### やること:
下にある、組合への預託金の返還請求をめぐる判決文について、最後の文の後から続きを書いてください。

### 読む文章:
▬▬▬▬▬▬▬▬▬▬

したがつて、原告は被告らに対し本訴請求をすることができない。
四 (第二事件原告の主張)
(一) 選定者らは、いずれも別紙第二目録組合員期間欄記載の間被告組合の組合
員であつたものであるが、被告組合に対し、その闘争賃金積立規定に基づき各自毎
月二〇〇円を預託していた。右の預託金は、組合員が退職、死亡等の理由により組
合員資格を喪失した場合には、毎年複利計算により東京労働金庫の利息を付して計
算した合計額を組合員に返還する定めであつた。選定者らはいずれも別紙第二目録
組合員期間欄の左側記載の年月日に被告組合を脱退して組合員資格を失つたので、
被告に対し、右の約定により計算した預託金の元利金として同目録請求金額欄記載
の金員の返還を求める権利がある。よつて選定当事者である原告は被告に対し、右
の各金員およびこれに対する履行期の後である昭和四一年七月一七日から完済まで
民法所定の年五分の割合による遅延損害金の支払を求める。

▬▬▬▬▬▬▬▬▬▬

### 与えられた資料:
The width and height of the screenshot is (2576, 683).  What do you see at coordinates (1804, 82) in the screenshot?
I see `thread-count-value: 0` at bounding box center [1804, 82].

▬▬▬▬▬▬▬▬▬▬

### 結果:
(二) 前記積立規定には、組合員が退職、死亡等の事由により組合員資格を喪失
した場合には積立金を払戻す旨が定められているに過ぎず、被告の主張するように
組合を脱退した者に対しては返還を要しないと解すべき根拠はない。
五 (第二事件被告の主張)
(一) 原告主張の(一)の事実は、その内別紙第三目録記載の者の脱退年月日の
点を除いてすべて認める。右目録記載の者の脱退年月日は同目録記載のとおりであ
る。
(二) 本件積立金を組合員に払戻すのは、組合員が退職、死亡等の事由により組
合員資格を失つた場合に限られるのであり、組合員が闘争中に組合の団結を破つて
組合を脱退し、これによつて組合員資格を失つた場合は含まれない。この積立金が
闘争資金を積立てることを目的とするものであることから考えれば、右の解釈は自
明のところであるといわねばならない。
六 (証拠)(省略)
       理   由
一 (第一事件について)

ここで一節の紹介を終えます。